--- WHAT IS EXPECTED ---
Give back exactly the lines starting at the one with "Where should I click to: Open Security" and ending at the last line of the data below. Pictures are not part of the copy.

--- THE DATA ---
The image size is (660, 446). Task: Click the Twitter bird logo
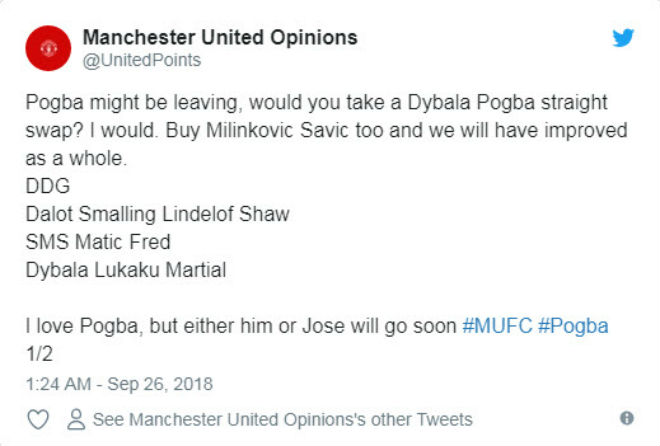[623, 38]
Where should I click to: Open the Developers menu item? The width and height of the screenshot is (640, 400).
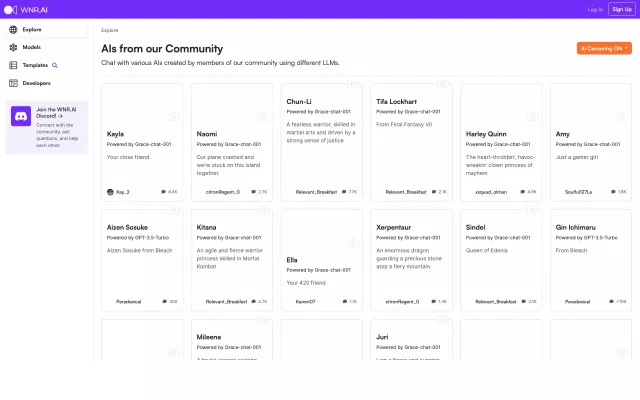click(x=36, y=83)
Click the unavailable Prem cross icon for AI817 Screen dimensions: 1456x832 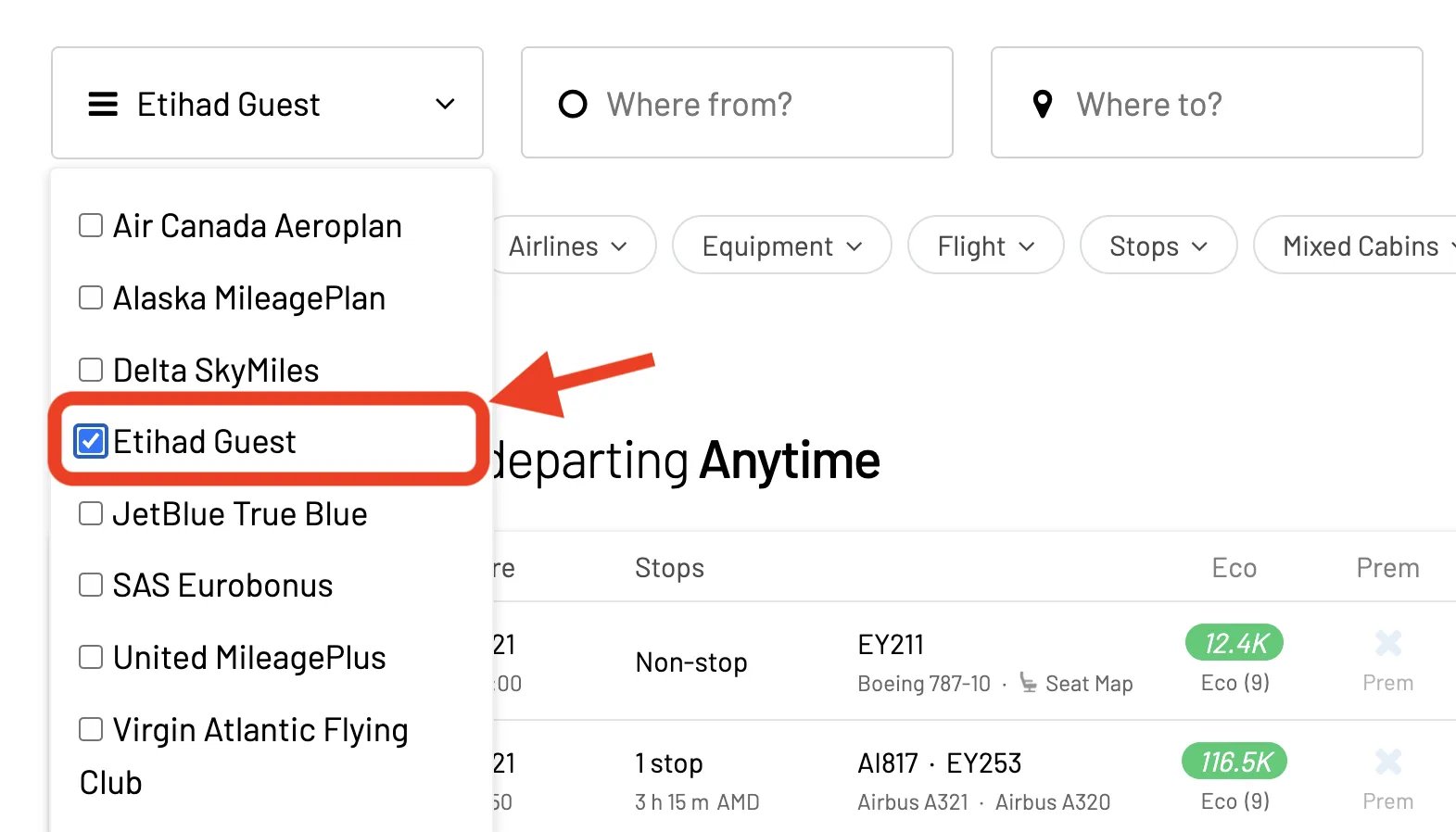pyautogui.click(x=1388, y=762)
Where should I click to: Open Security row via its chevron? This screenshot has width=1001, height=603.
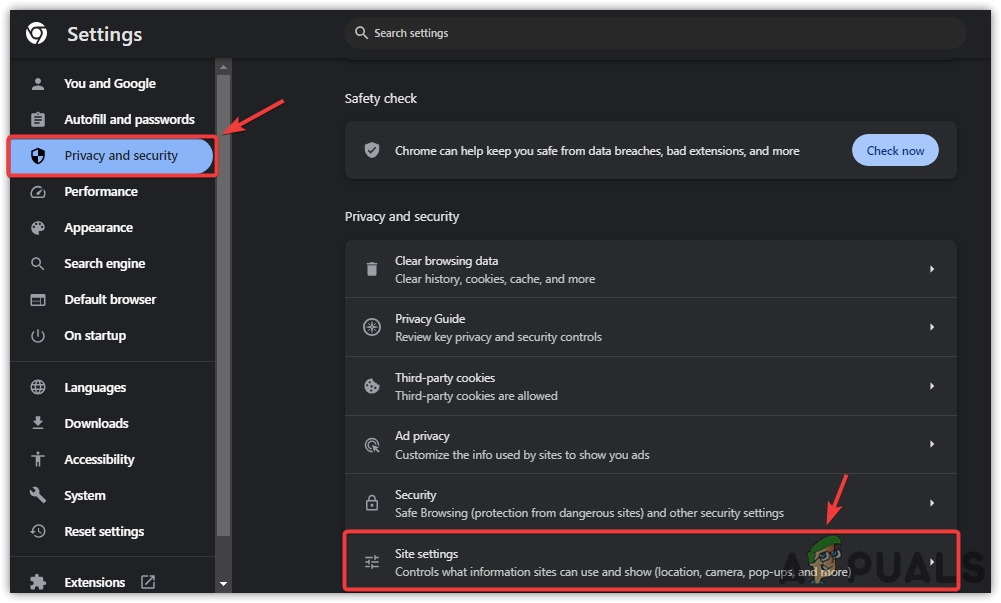(x=932, y=503)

--- THE ANSWER ---
Where should I click to: Open Security row via its chevron? This screenshot has width=1001, height=603.
(x=932, y=503)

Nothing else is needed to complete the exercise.